MÜLKÜ/BEDENİ “BELEDÜ’L-EMÎN”E ÇEVİRMEK
“Beledü’l-Emîn” yani “Emin/güvenli belde/topraklar” tanımlaması Tîn/3. âyette geçmekte ve üzerine yemin edilen “incir, zeytin ve Tûr Dağı”ndan sonra anılmaktadır. Allāh, Kur’ân’da canlı veya cansız bir şey üzerine yemin etmişse, bu yemin edilen şeyin varlık ve oluş bünyesinde çok büyük ve önemli bir anlamı/yeri var demektir: “İncire ve zeytine andolsun/Sînâ Dağı’na andolsun/Ve bu güvenli şehre/beldeye andolsun ki/Biz insânı en güzel bir biçimde yarattık.”[1] Tarihsel gerçekliğiyle “emin belde” hiç kuşkusuz önce Hz. Peygamber’in doğduğu ve ilâhî çağrıyı aldığı yer olan Mekke’yi gösterir.[2] Mekke bir emniyet ve güven sembolüdür: Bu gerçek Kur’ân’da şöyle anlatılır: “Görmezler mi ki çevrelerindeki insânlar (korku ve ümitsizlik içinde) paniğe kapılmışken (bize inananlar için) güvenli bir sığınak oluşturmuşuz.”[3]
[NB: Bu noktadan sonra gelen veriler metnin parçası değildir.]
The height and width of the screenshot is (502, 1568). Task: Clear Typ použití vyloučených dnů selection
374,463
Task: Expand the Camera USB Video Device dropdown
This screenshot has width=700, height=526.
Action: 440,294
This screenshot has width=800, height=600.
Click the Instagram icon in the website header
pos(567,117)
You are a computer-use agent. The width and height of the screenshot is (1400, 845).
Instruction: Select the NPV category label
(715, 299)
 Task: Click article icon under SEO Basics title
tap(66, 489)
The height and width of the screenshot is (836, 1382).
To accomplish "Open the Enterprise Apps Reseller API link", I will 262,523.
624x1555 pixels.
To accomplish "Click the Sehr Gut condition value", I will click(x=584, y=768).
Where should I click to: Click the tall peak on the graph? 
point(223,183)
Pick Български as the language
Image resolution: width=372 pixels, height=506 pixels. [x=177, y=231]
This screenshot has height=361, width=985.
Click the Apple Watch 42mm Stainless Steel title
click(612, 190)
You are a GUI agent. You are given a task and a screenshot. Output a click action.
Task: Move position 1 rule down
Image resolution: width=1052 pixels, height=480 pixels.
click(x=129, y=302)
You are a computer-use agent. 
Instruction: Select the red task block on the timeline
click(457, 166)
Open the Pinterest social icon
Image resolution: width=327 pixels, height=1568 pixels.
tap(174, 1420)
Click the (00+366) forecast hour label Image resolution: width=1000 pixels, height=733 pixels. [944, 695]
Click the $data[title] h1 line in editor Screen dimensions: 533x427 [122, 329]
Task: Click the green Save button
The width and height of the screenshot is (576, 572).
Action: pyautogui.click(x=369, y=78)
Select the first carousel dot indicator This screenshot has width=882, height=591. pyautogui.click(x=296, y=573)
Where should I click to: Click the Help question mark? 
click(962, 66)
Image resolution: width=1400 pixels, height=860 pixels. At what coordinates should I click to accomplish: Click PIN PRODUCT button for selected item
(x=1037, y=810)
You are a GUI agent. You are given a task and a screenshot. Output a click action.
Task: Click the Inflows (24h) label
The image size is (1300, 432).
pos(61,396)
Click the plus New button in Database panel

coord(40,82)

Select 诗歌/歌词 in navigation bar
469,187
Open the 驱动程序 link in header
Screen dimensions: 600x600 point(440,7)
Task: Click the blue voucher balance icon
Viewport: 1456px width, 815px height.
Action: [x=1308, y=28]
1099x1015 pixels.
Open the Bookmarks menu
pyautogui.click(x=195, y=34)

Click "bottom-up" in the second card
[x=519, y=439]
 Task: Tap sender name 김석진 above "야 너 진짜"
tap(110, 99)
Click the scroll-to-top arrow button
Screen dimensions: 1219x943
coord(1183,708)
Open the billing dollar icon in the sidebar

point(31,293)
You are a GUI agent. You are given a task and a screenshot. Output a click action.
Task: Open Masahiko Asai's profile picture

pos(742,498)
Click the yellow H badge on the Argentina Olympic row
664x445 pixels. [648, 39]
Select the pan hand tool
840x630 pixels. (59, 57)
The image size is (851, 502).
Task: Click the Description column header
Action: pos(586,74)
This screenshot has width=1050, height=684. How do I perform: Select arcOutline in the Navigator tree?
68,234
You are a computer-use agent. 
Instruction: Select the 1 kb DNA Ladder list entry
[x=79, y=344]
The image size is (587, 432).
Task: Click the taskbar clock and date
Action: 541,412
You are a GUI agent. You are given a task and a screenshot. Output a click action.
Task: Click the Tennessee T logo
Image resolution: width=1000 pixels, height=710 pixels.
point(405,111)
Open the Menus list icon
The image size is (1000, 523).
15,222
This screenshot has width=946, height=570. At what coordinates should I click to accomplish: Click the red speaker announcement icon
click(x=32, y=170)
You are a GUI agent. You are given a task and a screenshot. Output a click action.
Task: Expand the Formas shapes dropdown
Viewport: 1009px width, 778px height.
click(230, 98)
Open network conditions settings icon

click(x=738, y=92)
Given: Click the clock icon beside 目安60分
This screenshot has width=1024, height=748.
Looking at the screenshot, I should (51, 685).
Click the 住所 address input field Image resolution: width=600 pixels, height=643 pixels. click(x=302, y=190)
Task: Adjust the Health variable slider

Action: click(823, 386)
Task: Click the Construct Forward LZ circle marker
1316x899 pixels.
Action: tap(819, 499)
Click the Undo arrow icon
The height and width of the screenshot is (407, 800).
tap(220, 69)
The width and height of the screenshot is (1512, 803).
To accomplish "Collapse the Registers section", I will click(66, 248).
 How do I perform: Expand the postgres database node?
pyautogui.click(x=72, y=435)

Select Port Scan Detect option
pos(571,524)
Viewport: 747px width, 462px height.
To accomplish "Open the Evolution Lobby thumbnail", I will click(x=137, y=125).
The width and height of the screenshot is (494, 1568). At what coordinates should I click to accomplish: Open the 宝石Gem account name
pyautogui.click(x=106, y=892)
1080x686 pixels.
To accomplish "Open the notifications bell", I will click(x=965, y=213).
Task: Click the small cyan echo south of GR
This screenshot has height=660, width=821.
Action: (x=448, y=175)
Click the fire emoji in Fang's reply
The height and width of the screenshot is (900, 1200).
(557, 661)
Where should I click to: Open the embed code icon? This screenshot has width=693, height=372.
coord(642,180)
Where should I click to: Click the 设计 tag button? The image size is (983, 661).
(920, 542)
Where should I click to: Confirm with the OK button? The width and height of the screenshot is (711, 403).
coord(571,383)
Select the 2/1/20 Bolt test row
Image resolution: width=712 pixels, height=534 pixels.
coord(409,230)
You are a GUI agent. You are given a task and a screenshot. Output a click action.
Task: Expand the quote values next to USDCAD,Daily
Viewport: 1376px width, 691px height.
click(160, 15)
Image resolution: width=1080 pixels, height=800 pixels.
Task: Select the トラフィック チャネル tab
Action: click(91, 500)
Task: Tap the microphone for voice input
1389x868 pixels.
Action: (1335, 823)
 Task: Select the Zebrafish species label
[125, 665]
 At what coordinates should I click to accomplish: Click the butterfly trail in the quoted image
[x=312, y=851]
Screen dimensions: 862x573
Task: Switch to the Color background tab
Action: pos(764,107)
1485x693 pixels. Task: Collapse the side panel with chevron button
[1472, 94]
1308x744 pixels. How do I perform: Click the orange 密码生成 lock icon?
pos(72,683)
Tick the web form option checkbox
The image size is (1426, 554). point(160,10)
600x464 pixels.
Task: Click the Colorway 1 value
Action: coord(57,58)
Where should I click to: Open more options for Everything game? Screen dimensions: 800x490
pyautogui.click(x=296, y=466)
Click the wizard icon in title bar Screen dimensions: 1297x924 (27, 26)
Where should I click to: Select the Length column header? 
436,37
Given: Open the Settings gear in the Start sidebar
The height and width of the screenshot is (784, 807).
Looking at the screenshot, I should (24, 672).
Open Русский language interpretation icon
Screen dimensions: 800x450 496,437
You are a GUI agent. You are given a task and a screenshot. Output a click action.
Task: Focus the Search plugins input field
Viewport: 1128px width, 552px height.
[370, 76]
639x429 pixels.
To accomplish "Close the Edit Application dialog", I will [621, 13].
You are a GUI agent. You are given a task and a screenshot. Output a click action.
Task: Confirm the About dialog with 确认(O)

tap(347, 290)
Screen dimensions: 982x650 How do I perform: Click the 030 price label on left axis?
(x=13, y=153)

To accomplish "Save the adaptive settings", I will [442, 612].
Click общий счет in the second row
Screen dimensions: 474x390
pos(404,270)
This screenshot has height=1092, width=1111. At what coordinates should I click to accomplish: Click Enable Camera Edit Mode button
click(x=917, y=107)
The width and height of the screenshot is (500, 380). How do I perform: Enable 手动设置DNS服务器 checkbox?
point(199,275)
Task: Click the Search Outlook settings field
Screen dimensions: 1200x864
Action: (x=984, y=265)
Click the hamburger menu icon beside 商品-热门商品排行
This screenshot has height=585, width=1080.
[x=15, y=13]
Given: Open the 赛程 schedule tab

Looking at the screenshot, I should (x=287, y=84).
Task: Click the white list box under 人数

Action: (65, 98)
Anlaşılıyor ki, âyette sıra ile bu varlıklara yemin edilmesi, insânın “Ahsen-i Takvîm” yani “en güzel şekil/kıvam” üzere yaratıldığını vurgulamak içindir. Bu en güzel şeklin bir başka anlamı da “insânın yaratılış amacına uygun şekilde”[4] var edilmesidir. İşte insânın yaratılış amacını gerçekleştirmesi yani varlığını “emin belde” hâline getirebilmesi için önce “incir, zeytin ve Tûr/Sînâ Dağı” mertebelerini/basamaklarını aşması gerekir. Ancak böyle bir dönüşüm, insânı “Esfel-i Sâfilîn”den “Ahsen-i Takvîm”e ulaştıracaktır. İrfânî dilde incir, içindeki çekirdeklerinin çokluğu ile “Kesret Âlemi”ni; zeytin, tek çekirdeği ile “Vahdet Âlemi”ni, Tûr-i Sînâ ise Hz. Mûsâ’ya kelâm edilişin tecellîsi olarak “Sıfat Âlemi”ni remzeder. Anlaşılıyor ki; kesretten vahdete, zâhirden bâtına, şehâdetten gayba, nefsten rûha, sıfattan zâta geçmeden “emin belde” olunamıyor. Öyleyse herkes kendi beden mülkünü “Beledü’l-Emîn”e çevirmek zorundadır. Bu mânevî değişimi gerçekleştirenlerin yani bir anlamda iğreti varlıklarını aslî varlığa teslim edenlerin bedenleri/mülkleri artık Rahmân’ın Arş’ı olmuştur.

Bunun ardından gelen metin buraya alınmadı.